Bahadır Bulut
Bahadır Bulut

Reputation: 13

How to create array of nested fields and arrays in BigQuery

I am trying to create a table in BigQuery according to a json schema which I will put in GCS and push to a pub/sub topic from there. I need to create some arrays and nested fields in order to achieve that.

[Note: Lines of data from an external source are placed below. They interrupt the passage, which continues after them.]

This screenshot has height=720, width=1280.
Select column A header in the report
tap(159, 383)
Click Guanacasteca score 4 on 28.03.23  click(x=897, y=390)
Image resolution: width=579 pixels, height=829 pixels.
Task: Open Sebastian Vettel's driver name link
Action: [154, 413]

By using struct and array_agg I can achieve arrays of struct but I couldn't figure out how to create struct of array.

Imagine that I have a json schema as below:

{
  "vacancies": {
    "id": "12",
    "timestamp": "2019-08-22T04:04:26Z",
    "version": "1.0",
    "positionOpening": {
      "documentId": {
        "value": "505"
      },
      "statusCode": "Closed",
      "registrationDate": "2014-05-07T16:11:22Z",
      "lastUpdated": "2014-05-07T16:14:56Z",
      "positionProfiles": [
        {
        "positionTitle": "Data Scientist for international company",
        "positionQualifications": [
          {
            "experienceSummary": [
              {"measure": {"value": "10","unitCode": "ANN"}},
              {"measure": {"value": "4","unitCode": "ANN"}}
            ],
            "educationRequirement": {
              "programs": ["Physics","Computer Science"],
              "programConcentrations": ["Data Analysis","Python Programming"]
            },
            "languageRequirement": [
              {
                "competencyName": "English",
                "requiredProficiencyLevel": {"scoresNumeric": [{"value": "100"},{"value": "95"}]}
              },
              {
                "competencyName": "French",
                "requiredProficiencyLevel": {"scoresNumeric": [{"value": "95"},{"value": "70"}]}
              }
            ]
          }
        ]
        }
      ]
    }
  }
}

How can I create a SQL query to get this as a result?

Thanks in advance for the help!

Upvotes: 1

Views: 4544

Answers (1)

tb.
tb.

Reputation: 788

You might have to build a temp table to do this.

This first create statement would take a denormalized table convert it to a table with an array of structs.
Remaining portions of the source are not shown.